Pensez-vous que cela sera utile ? Les gens ont toujours besoin de divertissements.

Bienvenue au prince héritier !

Oui, mais je préférerais...

La ville d'Augsbourg salue le prince héritier Albert.

- Oui, ce serait plus aimable. - Trop long.

Et trop familier, monsieur le bourgmestre.

Ne voulez-vous pas jeter un œil aux tribunes du tournoi ? - Oui.

Oh ! - Votre goutte ? - Oui. Comme toujours, au changement de lune.

Il faudra couper.

Pour Noël ? - Bien sûr, bien sûr. Si je me décide...

Partout, notre prince trouve des exemples de prospérité. - Oui...

La ville est devenue accueillante. Il n'y a plus ni monstres ni estropiés.

- Où sont-ils ? - En prison.

Monsieur le bourgmestre, à quelle heure arrive notre prince ?

Eh bien, vous avez encore le temps, encore le temps...

Et nous offrira-t-on à boire comme en l'honneur de l'empereur ?

Oui, boissons, tournoi et bal !

Le bal... Des gens comme nous n'y seront sûrement pas admis.

On vous laissera entrer.
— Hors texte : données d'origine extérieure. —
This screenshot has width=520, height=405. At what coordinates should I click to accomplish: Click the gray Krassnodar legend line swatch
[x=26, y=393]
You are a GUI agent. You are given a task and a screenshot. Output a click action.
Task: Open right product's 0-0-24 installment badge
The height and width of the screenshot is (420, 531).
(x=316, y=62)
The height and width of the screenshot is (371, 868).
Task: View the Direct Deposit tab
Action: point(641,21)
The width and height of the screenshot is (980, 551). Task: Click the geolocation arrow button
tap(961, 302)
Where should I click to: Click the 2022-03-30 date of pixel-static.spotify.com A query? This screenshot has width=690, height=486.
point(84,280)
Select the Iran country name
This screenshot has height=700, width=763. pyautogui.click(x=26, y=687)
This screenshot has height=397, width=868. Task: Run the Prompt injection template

Le prince veut l'égalité pour tous.

Alors tout le monde devra faire la queue !

Qu'avez-vous dit ? - J'ai dit que tout le monde doit faire la queue.

Penchez-vous un peu.

Non, pas le marteau ! Pas le marteau ! Mieux les pinces. Les pinces...
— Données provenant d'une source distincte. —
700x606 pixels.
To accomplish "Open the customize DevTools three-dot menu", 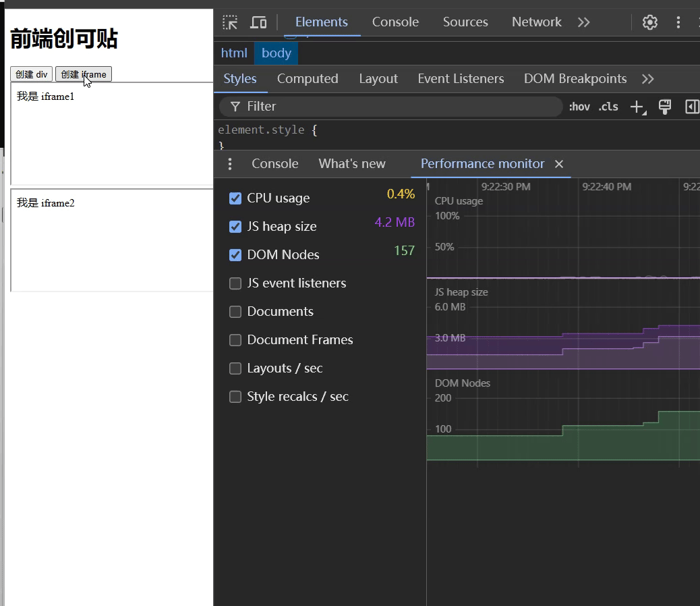I will pyautogui.click(x=678, y=22).
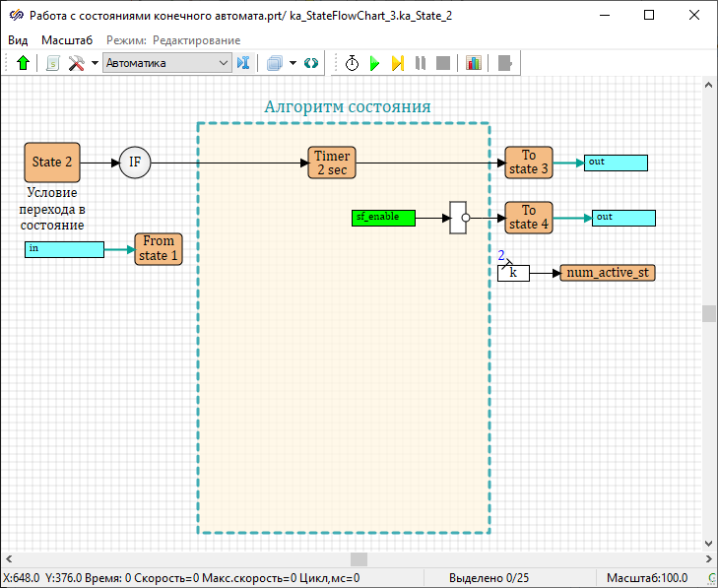
Task: Open the script page icon
Action: (53, 63)
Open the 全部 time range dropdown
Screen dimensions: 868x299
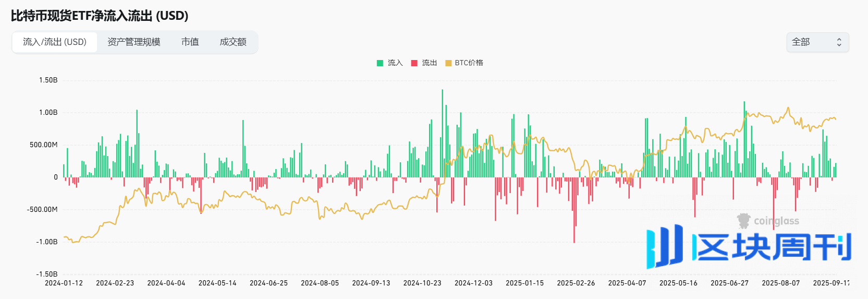[816, 42]
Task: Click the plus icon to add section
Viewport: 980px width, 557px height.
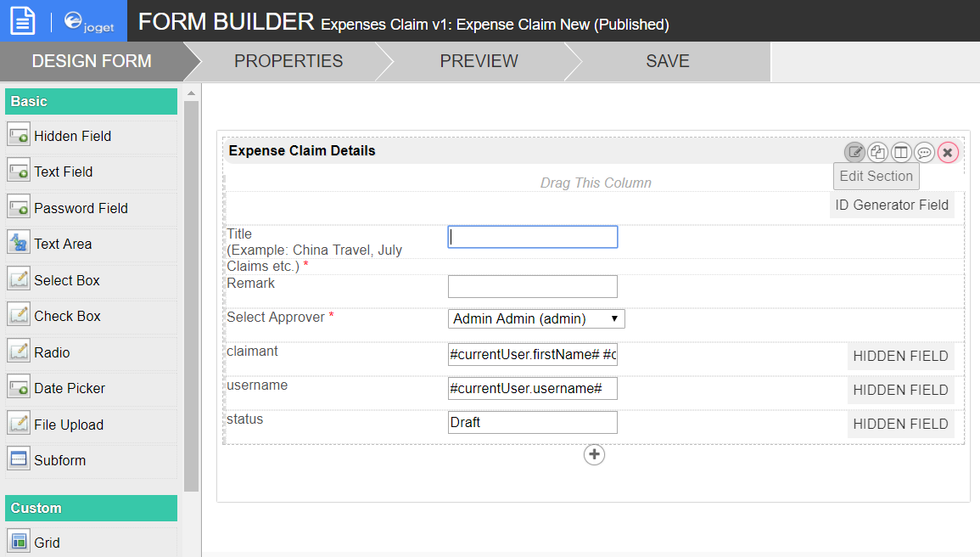Action: (x=594, y=455)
Vraiment ? Ouvrez la bouche plus grande.

Théobald, où est ton maître ? - Il... il est près...

Par ici, monsieur le bourgmestre.

Oh... oh... pourvu que je ne devienne pas martyr...

Sauve-moi vite, Bernauer... sauve-moi vite...

Je m'en occupe tout de suite, monsieur le bourgmestre.

Tout de suite, tout de suite ça ira mieux...

Dis à ta femme de te faire un cataplasme de bouse de vache...

fraîche et chaude.

Hé, Agnes !

Chaque jour plus belle.

Vous vous sentez bien, monsieur le bourgmestre ?

Depuis que je t'ai vue, la douleur est partie. Un vrai miracle !

Alors, quand le mariage ?

Comment ? Tu es encore là ?

- Non non non ! - Retour au magasin !

Petit voyou ! Je ne l'aime pas beaucoup.

Mais je ne le prends que quand il faut couper vite et beaucoup.

Et il en profite pour flirter avec ma fille.

Lui ? Il est fiancé à Marie.

Laisse-moi tranquille !

Je vous en prie... - Ah, mon pauvre Bernauer...

Je suis un martyr. Un vrai souffrant.

Oh non ! Arrêtez ! Arrêtez, s'il vous plaît !

Arrêtez donc !

Si tu veux le protéger, fais-le taire.

Couper les cheveux n'est pas son métier. - Je vais te...

Et toi laisse-moi tranquille !

Tu vois ? Il traîne toujours ici pour Agnes !

- C'est elle qui l'attire. - Marie !

Tu trouves ça drôle quand je suis jaloux ? Quand j'ai mal ?

Antoine n'est pas le seul. Tu fais tourner la tête à tous les garçons !

Moi ? - Oui ! - Menteuse !

- Excuse-toi auprès d'elle. - Jamais !

Alors entre nous, c'est fini.

Antoine ! Antoine, écoute...

Antoine !

Bon débarras.

On m'accuse toujours... Mais suis-je coupable ?

Est-ce que je les encourage ? - Sois patient.

Un jour j'aurai le droit de te défendre...

Je fais du mal sans le vouloir.

Écoute, Agnes... Quand est-ce qu'on se marie ?

- Tuo padre è d'accord. - Oui, bien sûr.

- Alors... quand ? - Ne me presse pas ainsi.

Je ne resterai pas barbier.

Je ne suis pas de ceux qui rasent toute leur vie.

Je vais ouvrir une boutique. Devenir chirurgien aussi.

Eh bien ! - J'ai déjà amputé des jambes. Tout seul.

- Seulement... - Quoi ?

Le bruit de la scie. - Le bruit de la scie ?

Oui. Ça me fait grincer des dents. Et ça me donne des frissons.

Alors quand est-ce qu'on se marie, hein ?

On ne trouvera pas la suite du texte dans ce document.